Jay Chen, CFA, PhD

Elnora H. and William B. Quarton Professor of Business Administration and Economics, Coe College, Iowa

Value Is Dead, 10/18/2022

While teaching value investing (not a fan), I came up with the idea of drawing Fama and French’s factor premia over time, cumulatively. I am pretty sure other people must have done similar work before, but the period post-”Beta Is Dead” paper shows that the value effect might be really dead now. The size effect was pronounced dead even earlier. See the chart below.

Value Is Dead

In 3 decades’ time, the value premium added about 81% in returns, but most of the gain happened after the revival of value investing during the period post-dot com bubble. It declined after that. Even 2022's reversal was short-lived. What happened?
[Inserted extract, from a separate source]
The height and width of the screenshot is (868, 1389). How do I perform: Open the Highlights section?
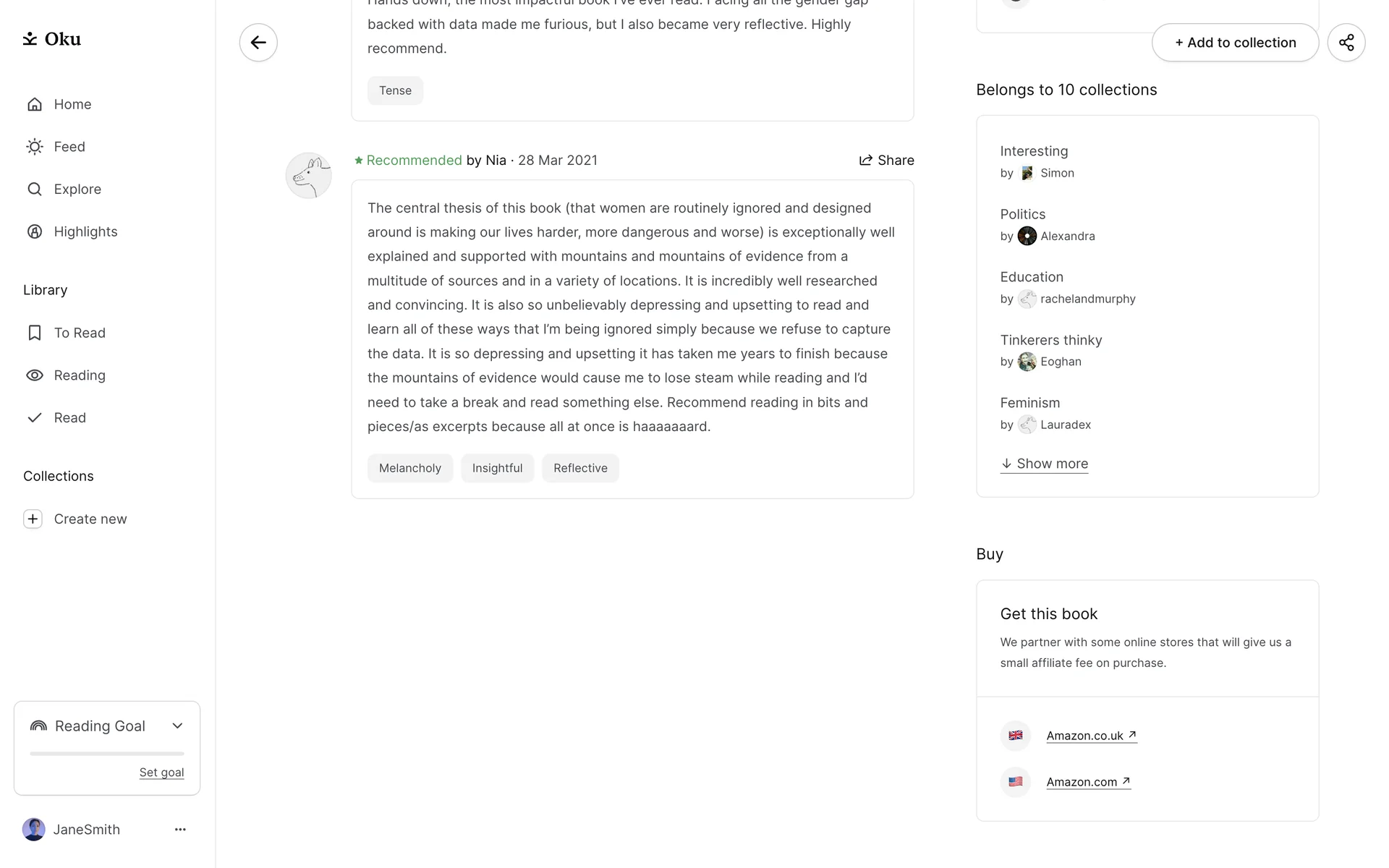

Fama used to explain the value effect as a risk premium. I like this explanation better than the behavioral one (humans are too dumb to realize how good value stocks are). I like it because it explains why the effect can last for a long time. But now that the effect disappeared, can you just say the risk premium is cyclical and keep waiting for the better day to come? I know that people like Asness prefer this, but are there reasons, business and financial reasons, why value is not coming back?

Seth Klarman said back in 2010 that two possible reasons why value is gone: (1) business competition is getting more and more serious. A beaten stock is a beaten business. A beaten business has a good chance of going out of business. Hence no bounce. And (2) LBOs serve as a price floor for the value stocks. Once decent stocks go down in value, they get picked up by private equity. In a way, LBOs cherry pick the falling angels and those low-valuation stocks left behind are truly bad. No bounce, either.

I might add one more explanation. Every time I google value funds, there are a ton of them out there. If you are a true market believer like me, you’d think they would have driven out the value premium. And they have, in my mind.